Text passage section start

2019-11-26 - Ranked Ballots and Proportional Representation in Canada

Ranked Ballots and Proportional Representation in Canada:

A Look at the Arguments and Options

November 26, 2019

Réal Lavergne, Ph.D.

For FAIR VOTE CANADA


Background and General Considerations

Discussions of electoral reform in Canada today inescapably include some consideration of “ranked ballots” or “preferential voting.” This is intended to mean the option of continuing to elect our representatives the way we do now but using a ranked ballot instead of a single X-ballot. Internationally, this system is called the “Alternative Vote” (AV) and the way candidates would be elected is by using a runoff method called “Instant-Runoff Voting” (IRV).

Referring to AV as a “ranked ballot” or “preferential voting” system is misleading because ranked ballots can be used in both non-proportional and proportional systems. Fair Vote Canada thus recommends using the expression AV to refer to the use of ranked ballots in single-member ridings, and using the expression “ranked ballots” to refer to the type of ballot that is used, regardless of the electoral system in place.

Text passage section end
Data records section start

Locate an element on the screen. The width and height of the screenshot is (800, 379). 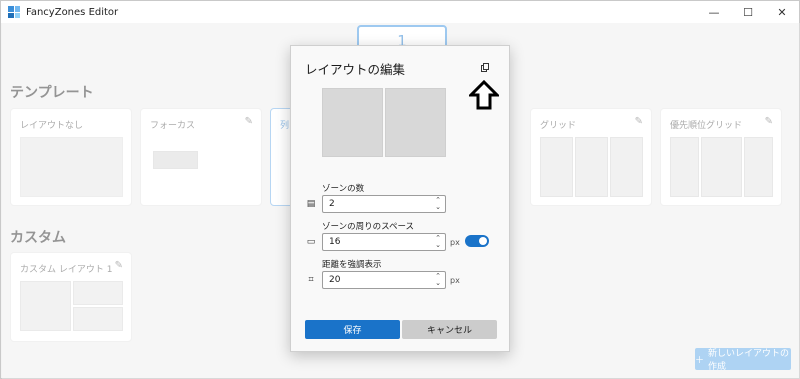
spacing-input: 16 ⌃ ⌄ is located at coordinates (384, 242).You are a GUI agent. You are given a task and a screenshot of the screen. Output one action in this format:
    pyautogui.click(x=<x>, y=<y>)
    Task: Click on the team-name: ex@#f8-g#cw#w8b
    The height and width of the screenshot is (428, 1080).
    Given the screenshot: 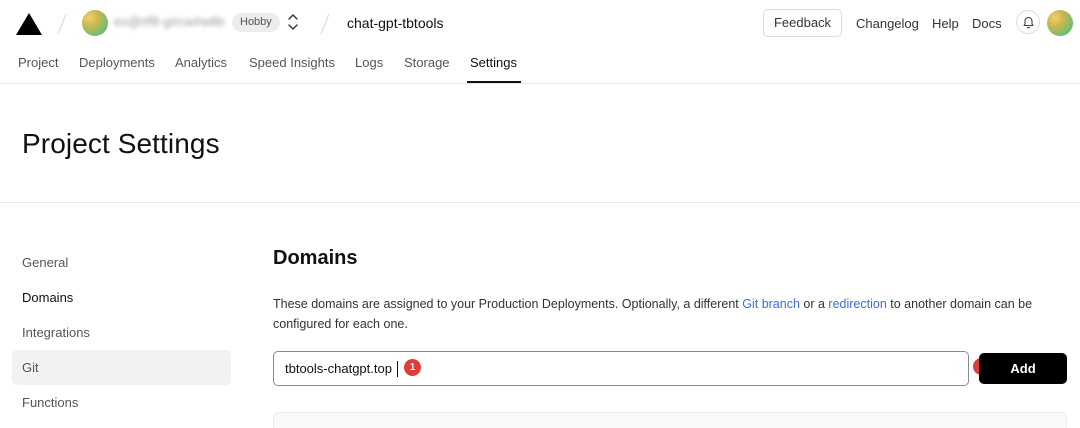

Data records section end

— Tasks to complete —
A. Answer these questions using the text on ranked ballots in Canada:
(i) For which organization was the text prepared?
(ii) What runoff method would be used to elect candidates under the Alternative Vote?
(iii) What expression does Fair Vote Canada recommend for the use of ranked ballots in single-member ridings?
B. Extend the text on ranked ballots in Canada, picking up right after its last sentence.
The records are not needed for any of this work.

— Answers to the problems —
A.
(i) Fair Vote Canada
(ii) Instant-Runoff Voting (IRV)
(iii) AV

B.
IRV ensures that the candidate elected in each riding has majority support in some sense and is not elected based on a mere plurality of votes. Should the first round result not provide a majority of support for any single candidate, IRV eliminates candidates one at a time and transfers the votes for that candidate to each voter’s second-preference candidate. This continues until one of the candidates wins 50% of the vote.

AV is rarely used for legislative elections anywhere in the world. Indeed, the only industrial country that uses it for parliamentary elections in Australia. There is therefore not much comparative experience from which to draw lessons on how well it works.

When the Special Parliamentary Committee on Electoral Reform (ERRE) held its hearings in 2016, there was conspicuously little support for AV from experts. As a result, AV did not figure anywhere in the recommendations of the ERRE.  However, Prime Minister Trudeau has declared AV to be his favoured model of electoral reform, and there is support for it in Liberal Party ranks.

Fair Vote Canada is of the view that if a national citizens’ assembly is organized on electoral reform, we should let that assembly assess for itself whether first-past-the-post, AV or some form of proportional representation (PR) is what they would recommend for Canada at this stage in its democratic history.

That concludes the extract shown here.